0.0% of residents lived in urban areas, while 100.0% lived in rural areas.

There were 570 households in Kingston, of which 34.9% had children under the age of 18 living in them. Of all households, 38.2% were married-couple households, 20.2% were households with a male householder and no spouse or partner present, and 32.6% were households with a female householder and no spouse or partner present. About 26.2% of all households were made up of individuals and 12.1% had someone living alone who was 65 years of age or older.

There were 652 housing units, of which 12.6% were vacant. The homeowner vacancy rate was 2.7% and the rental vacancy rate was 7.5%.

Racial composition as of the 2020 census
| Race | Number | Percent |
|---|---|---|
| White | 1,005 | 70.2% |
| Black or African American | 8 | 0.6% |
| American Indian and Alaska Native | 173 | 12.1% |
| Asian | 0 | 0.0% |
| Native Hawaiian and Other Pacific Islander | 0 | 0.0% |
| Some other race | 71 | 5.0% |
| Two or more races | 174 | 12.2% |
| Hispanic or Latino (of any race) | 103 | 7.2% |

==History==

Kingston was originally known as Helen. The community was named for Helen Willis, daughter of J.H. Willis, a prominent early-day resident. On April 4, 1894, a post office was established at Helen and was called Kingston, Indian Territory. The post office took its name from Jeff King, a longtime local resident.

At the time of its founding, Helen, later Kingston, was located in Pickens County, Chickasaw Nation, in Indian Territory. This was one of the Five Civilized Tribes required to remove to this area from the Southeast United States in the 1830s.

The early settlement included a general store, cotton gin, and a schoolhouse that doubled as a church.

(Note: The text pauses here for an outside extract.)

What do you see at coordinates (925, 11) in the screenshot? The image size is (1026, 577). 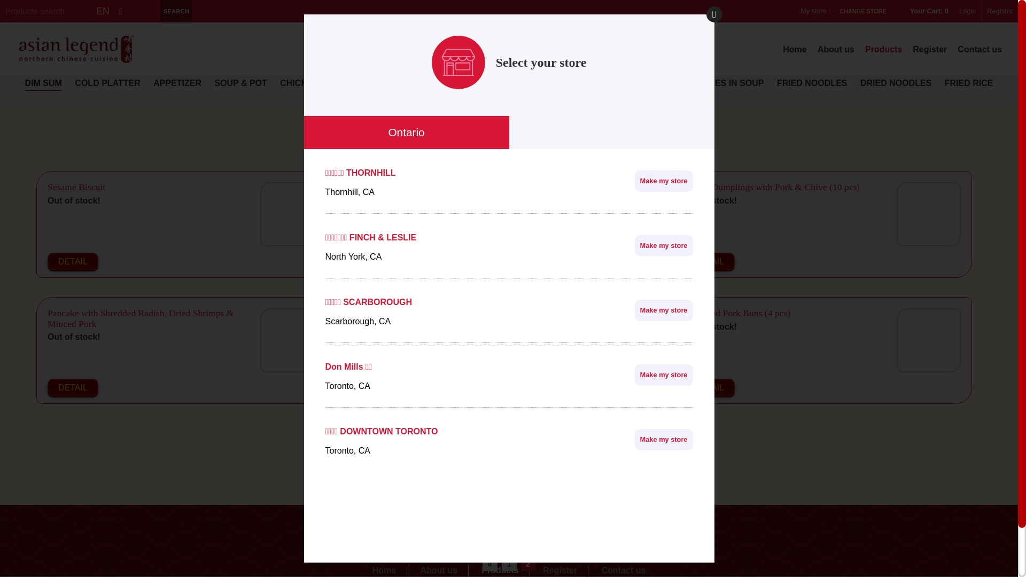 I see `'Your Cart: 0'` at bounding box center [925, 11].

Several of the older buildings in Kingston were torn down in the late 1980s for redevelopment of the area for a new hardware store and lumberyard. The town constructed a new multipurpose activity building, which is located on the high school campus. The oldest remaining building in Kingston, which originally was the town bank, has been adapted for retail use as Dee's Creative Corner.

Kingston's High School Alumni Association, founded in 1911 soon after statehood, is the oldest active alumni association in the state of Oklahoma. Each year graduates of Kingston High School are given the opportunity to join the association. Through their donations and fund raisers, the Alumni Association helps to send local students to college.

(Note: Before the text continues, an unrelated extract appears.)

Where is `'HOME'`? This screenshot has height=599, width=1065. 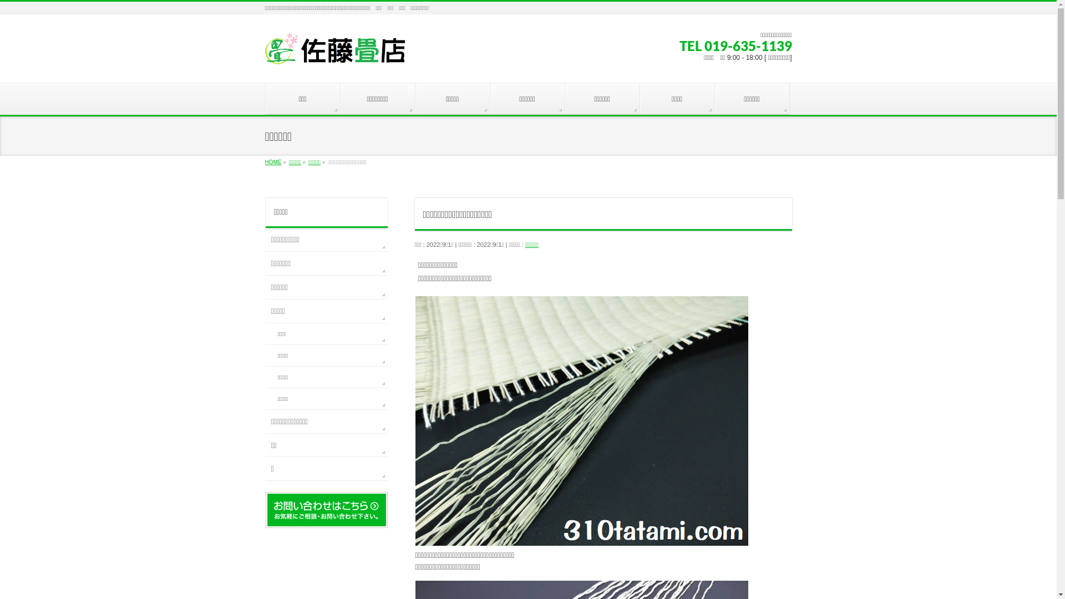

Notable figures include country music singer, Dale Lay, and rock and roll drummer Greg Upchurch. Lay released several country albums, several radio singles, and performed at the Grand Ole Opry in Nashville, Tennessee. He developed and supported the Kingston High School band. For several years, Lay raised money to buy new instruments and band uniforms at his annual benefit concert.

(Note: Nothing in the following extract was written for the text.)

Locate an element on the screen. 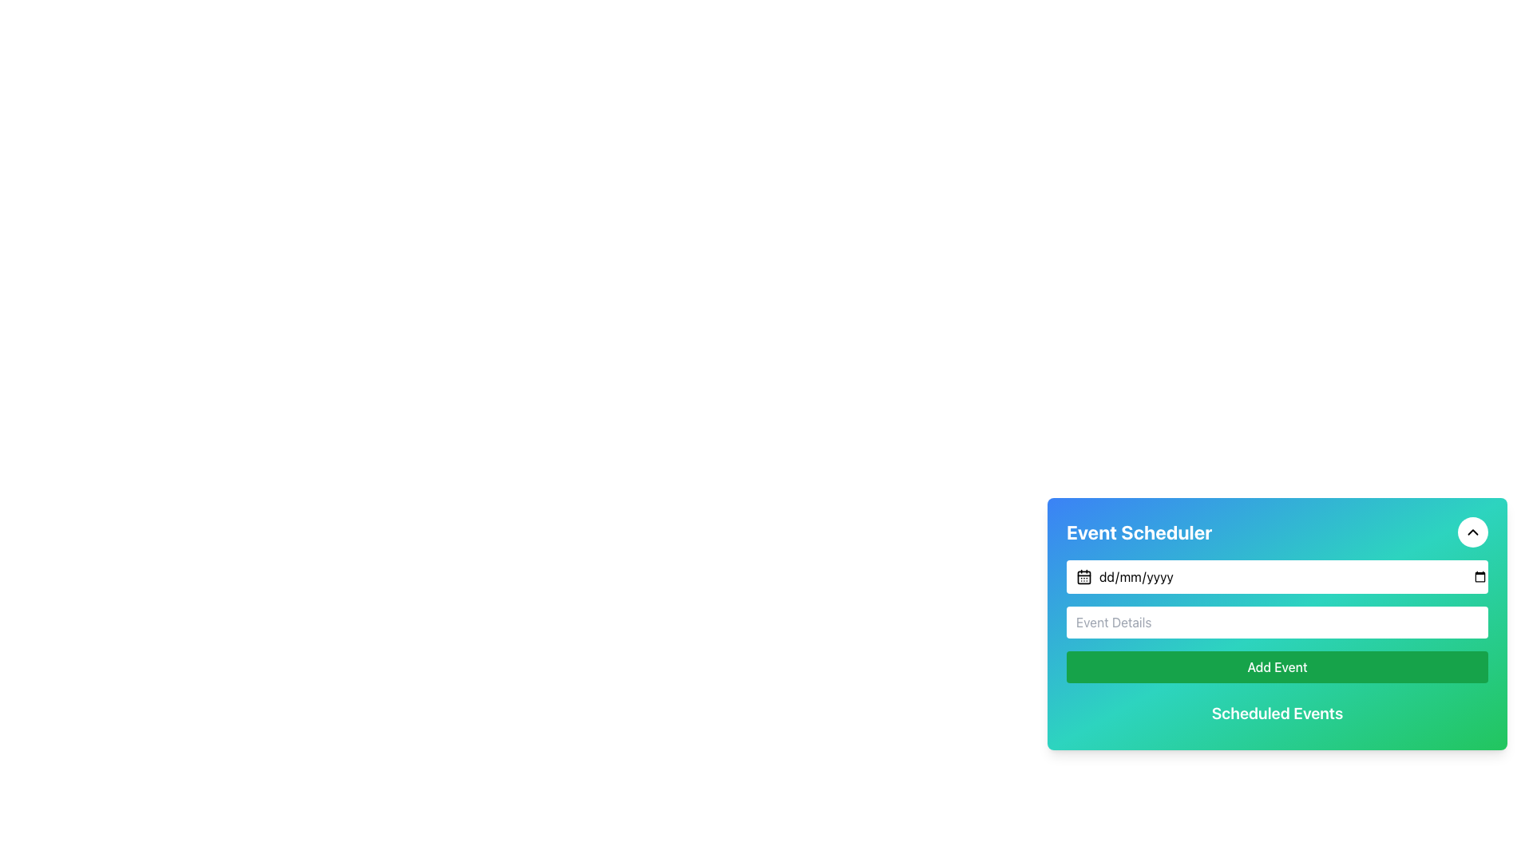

Dale’s son, Anthony Lay, is a nationally syndicated radio personality. He goes by the moniker “The AntMan” and hosts a syndicated Saturday night show, "Country House Party", broadcast on more than 80 iHeart Country radio stations across the nation.

Greg Upchurch began his rock career with the band Puddle of Mudd. Since 2005 he has been the drummer for 3 Doors Down. Upchurch first developed his percussion skills in the Kingston High School band.

On March 21, 2022, an EF2 tornado caused significant damage to structures.

==Kingston High School==

After a new high school was built, the original high school building was adapted for use as an elementary school. Today, the elementary, middle, and high schools each have their own buildings.

The school reportedly had a pool, which was filled in and paved to serve as a parking lot. In 2019 a new high school with more classrooms was completed.

A.E. Findley was the band director of Kingston High School's first band. He was the first band director elected into the Oklahoma Bandmasters Association in 1966.

The high school has two blood drives each year and does a yearly food drive as part of their charity work.

Kingston High School and Madill High School have a football rivalry, known as the “Marshall County Super Bowl.” The schools alternated as hosts for the bowl games. Madill was the site of the bowl until the teams played again in fall 2020. That competition was cancelled due to the COVID-19 pandemic. Once vaccines were made available, this competition resumed in fall 2021, with Kingston being the host school once again.